* START PROVIDED ENTRIES *

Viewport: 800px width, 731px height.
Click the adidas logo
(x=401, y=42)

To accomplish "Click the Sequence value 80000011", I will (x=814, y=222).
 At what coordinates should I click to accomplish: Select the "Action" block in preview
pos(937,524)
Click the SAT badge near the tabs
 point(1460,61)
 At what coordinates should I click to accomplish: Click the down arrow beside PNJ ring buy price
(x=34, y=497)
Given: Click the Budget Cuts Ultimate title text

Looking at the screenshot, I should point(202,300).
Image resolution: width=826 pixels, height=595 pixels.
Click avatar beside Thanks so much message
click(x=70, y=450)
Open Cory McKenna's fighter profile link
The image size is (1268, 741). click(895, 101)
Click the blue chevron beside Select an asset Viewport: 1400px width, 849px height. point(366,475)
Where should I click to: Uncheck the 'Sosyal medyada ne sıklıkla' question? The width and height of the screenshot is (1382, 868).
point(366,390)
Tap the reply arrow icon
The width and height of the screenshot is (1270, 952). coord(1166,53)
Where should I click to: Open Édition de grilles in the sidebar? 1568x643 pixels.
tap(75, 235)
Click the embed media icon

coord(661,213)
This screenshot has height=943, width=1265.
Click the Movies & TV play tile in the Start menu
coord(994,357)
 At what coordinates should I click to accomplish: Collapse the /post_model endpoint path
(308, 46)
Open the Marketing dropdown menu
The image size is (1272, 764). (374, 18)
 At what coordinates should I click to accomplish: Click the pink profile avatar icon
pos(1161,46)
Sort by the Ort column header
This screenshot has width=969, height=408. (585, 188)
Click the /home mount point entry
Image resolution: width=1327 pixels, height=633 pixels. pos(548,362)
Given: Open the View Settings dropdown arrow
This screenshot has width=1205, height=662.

* END PROVIDED ENTRIES *

* WHAT TO DO
Return each line of the entries above that contains the word "pixels". Letter case matters when matching.

* SOLUTION TO THIS PROBLEM
Image resolution: width=826 pixels, height=595 pixels.
Where should I click to: Open Édition de grilles in the sidebar? 1568x643 pixels.
Image resolution: width=1327 pixels, height=633 pixels. pos(548,362)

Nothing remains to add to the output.